知らぬ人ばかりのなか放り込まれることもたまには必要だろう。
男は誰だって人見知りする。
わたしだって例外ではなく、だから当然緊張し身構える。
どれだけ場数踏もうが、未知の方々を前に気楽に臨めた試しはない。
案内されたAテーブルに知る人はなく、周囲見渡しても知った顔はない。
顔見知りがあればそこを突破口に居場所見出すことは難しくない。
が、取っ手さえないよう未知のなかではまずは借りてきた猫とならざるを得ない。
仲良し小好しと縄跳びが巡るなか、タイミング良くその輪に入る契機を見出せずにいると、そのまま貝のようにだまり込みうつむいて過ごすというようなことになりかねない。
そうであれば自営業者として立つ瀬がない。
立ちはだかる未知のなか、わたしは自らを奮い立たせ初心に返らねばならなかった。
まずは基本に忠実、当たり障りのない声掛けからはじめ、名刺を交換し、話の糸口を見つけ、ほんの少し間をもたせ、相手の印象に残るよう心がける。
つまり、この日わたしは予選からスタートするようなものであった。
日頃、わたしはあまりにも恵まれすぎている。
すべての機会においてすでに仲立ちの方によってお膳立てが整い、予定調和のなか登場するような仕方で事足りるのだから、特別扱いされているようなものと言える。
この場において率先して世話焼いて、わたしを誰かに紹介してくれる者はない。
売出し中のピン芸人のように、自分で自分の背を押さねばならなかった。
こういう状況に置かれたときは、とにかく落ち着くことである。
どっしりと構えて周囲見渡し、間の合いそうな誰かを見つけ、関心もって話しかけ、ゆっくり喋って、ゆっくり動く。

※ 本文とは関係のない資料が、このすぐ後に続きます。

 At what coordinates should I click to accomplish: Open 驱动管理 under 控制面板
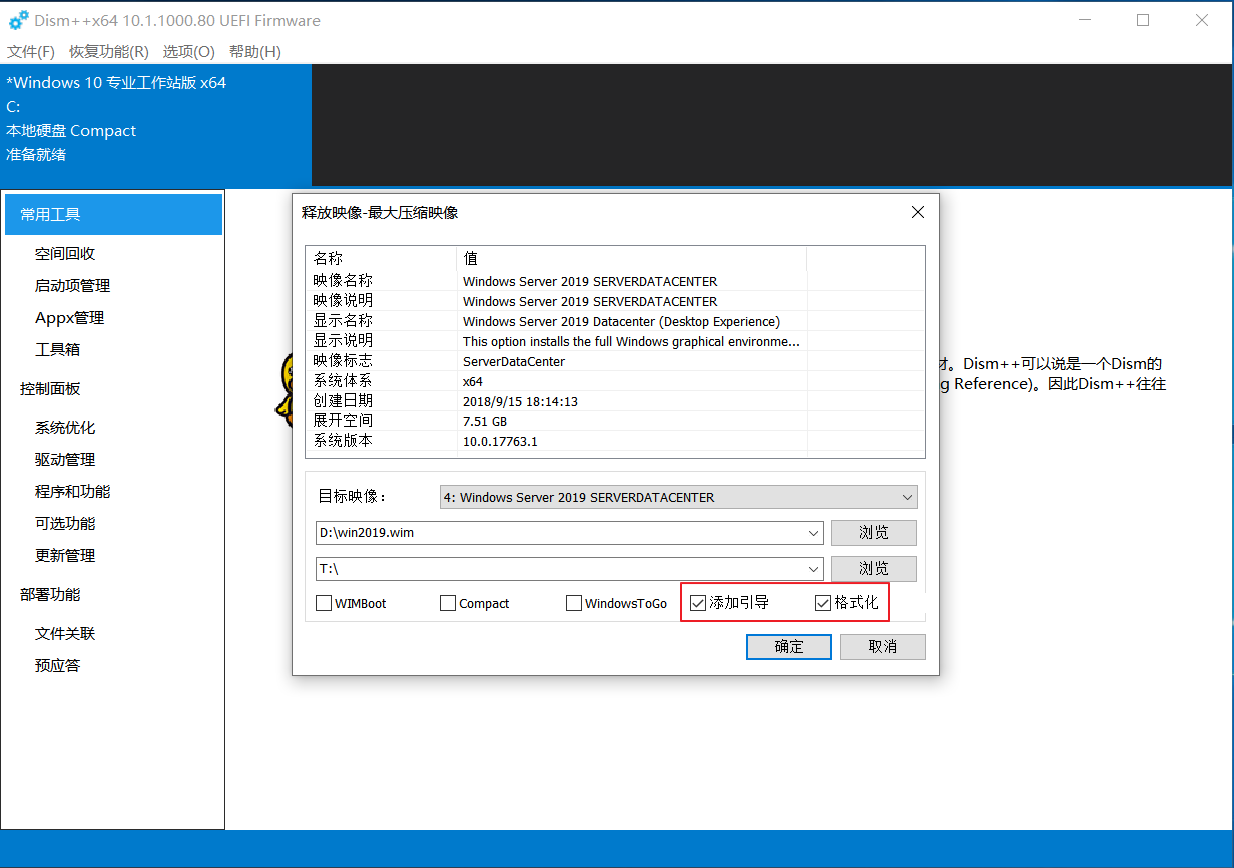(64, 459)
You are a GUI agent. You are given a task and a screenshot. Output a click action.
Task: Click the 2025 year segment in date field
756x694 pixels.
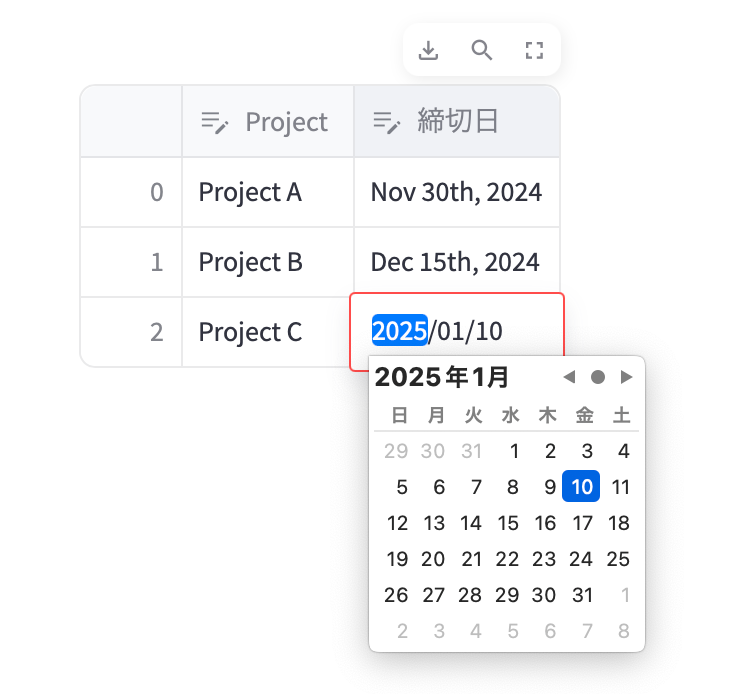tap(399, 330)
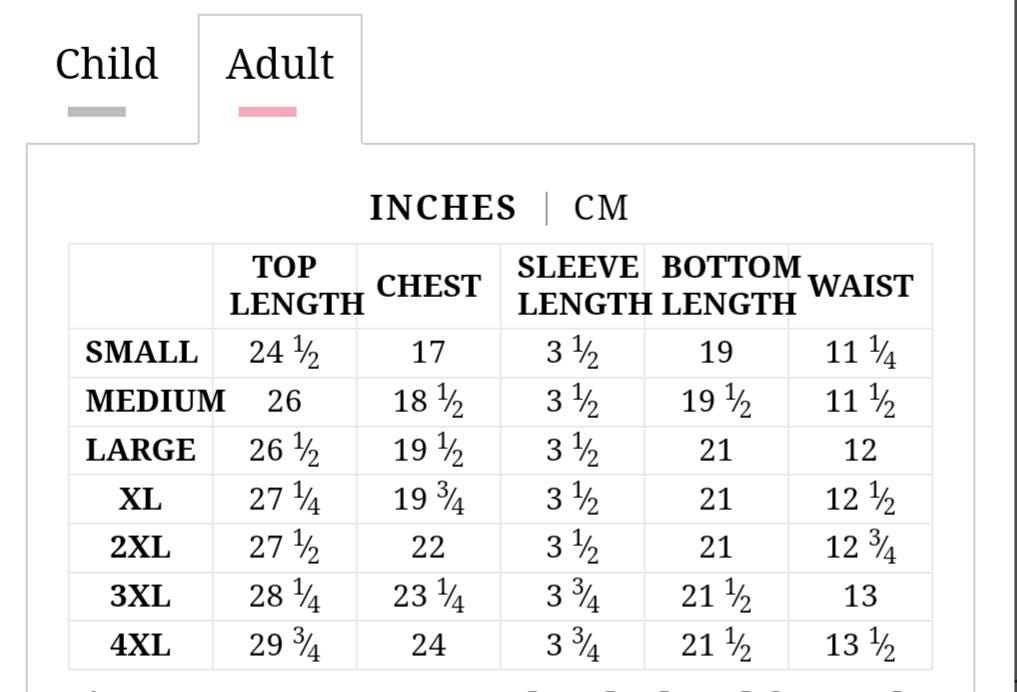Select the 2XL size row label
This screenshot has width=1017, height=692.
(x=141, y=547)
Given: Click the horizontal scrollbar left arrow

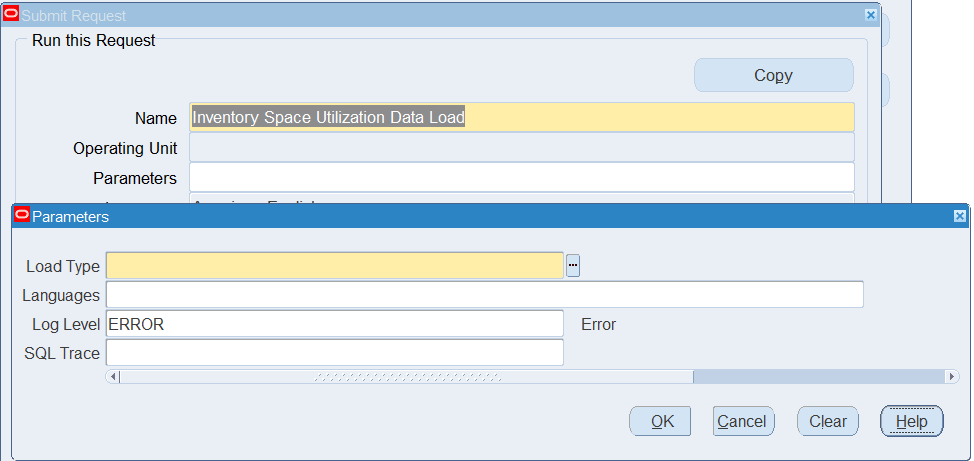Looking at the screenshot, I should (x=113, y=377).
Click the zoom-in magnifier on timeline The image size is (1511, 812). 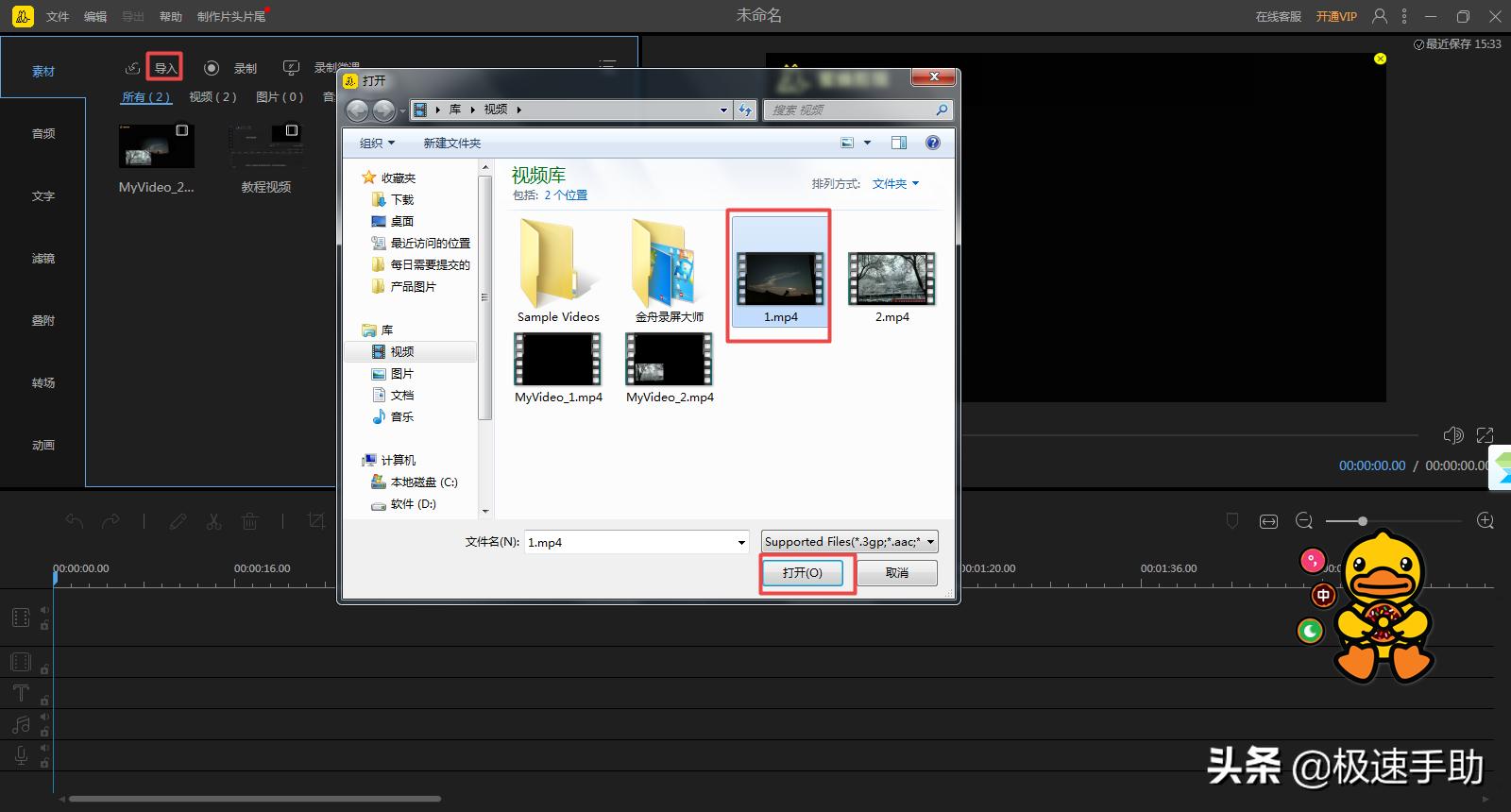(1485, 521)
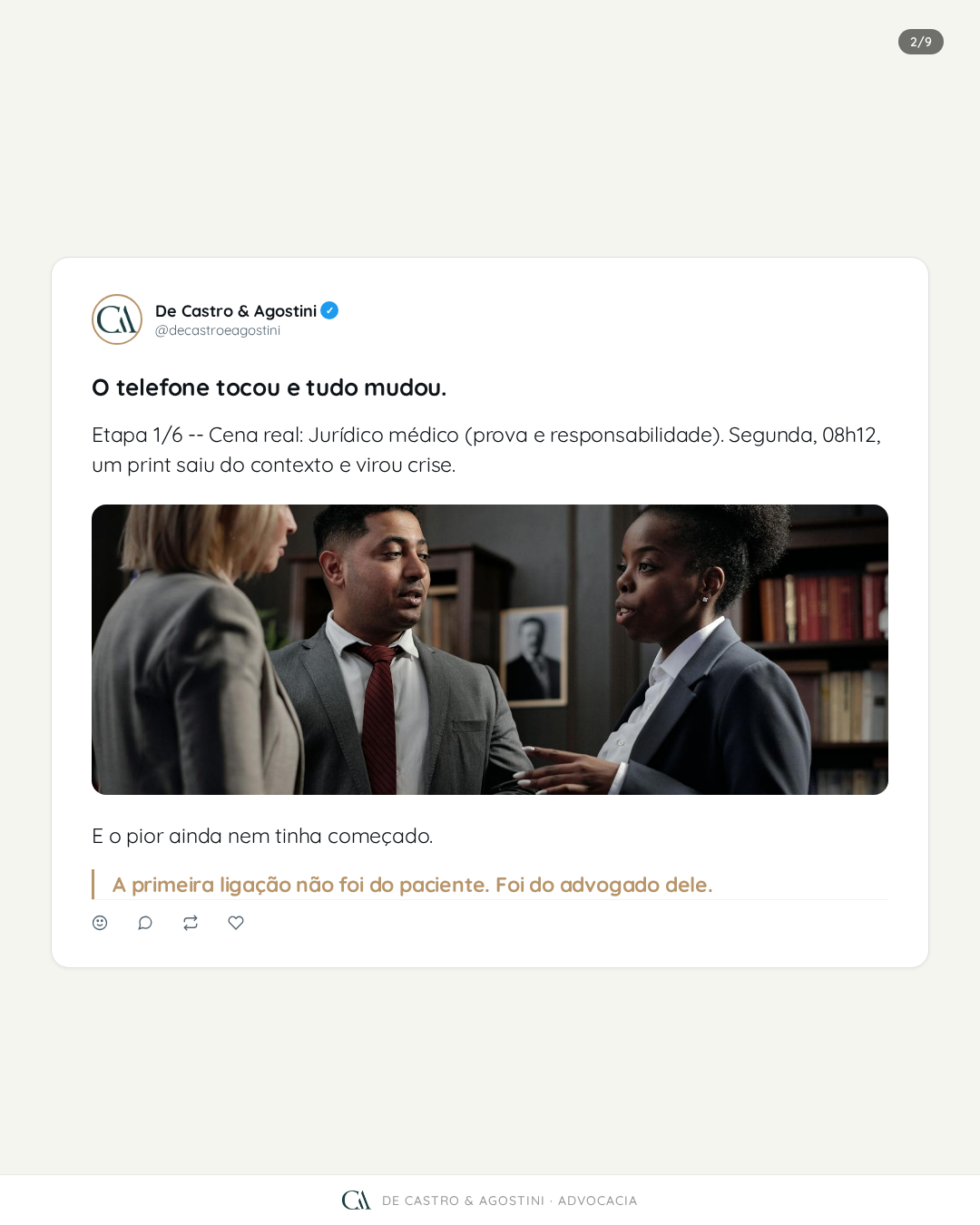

そうすることで次第、自身の振る舞いに余裕が生まれ話相手と打ち解けて、まるで前から面識でもあったかのように、その場に溶け込めるということになる。
実戦の場から離れて久しいが、なんとか馴染めて知己を得て最後には大いに楽しく盛り上がることができた。
人見知りにも五分の魂、やってやれないことはない。
予選突破、そんな手応えを感じる足取り軽い帰途となった。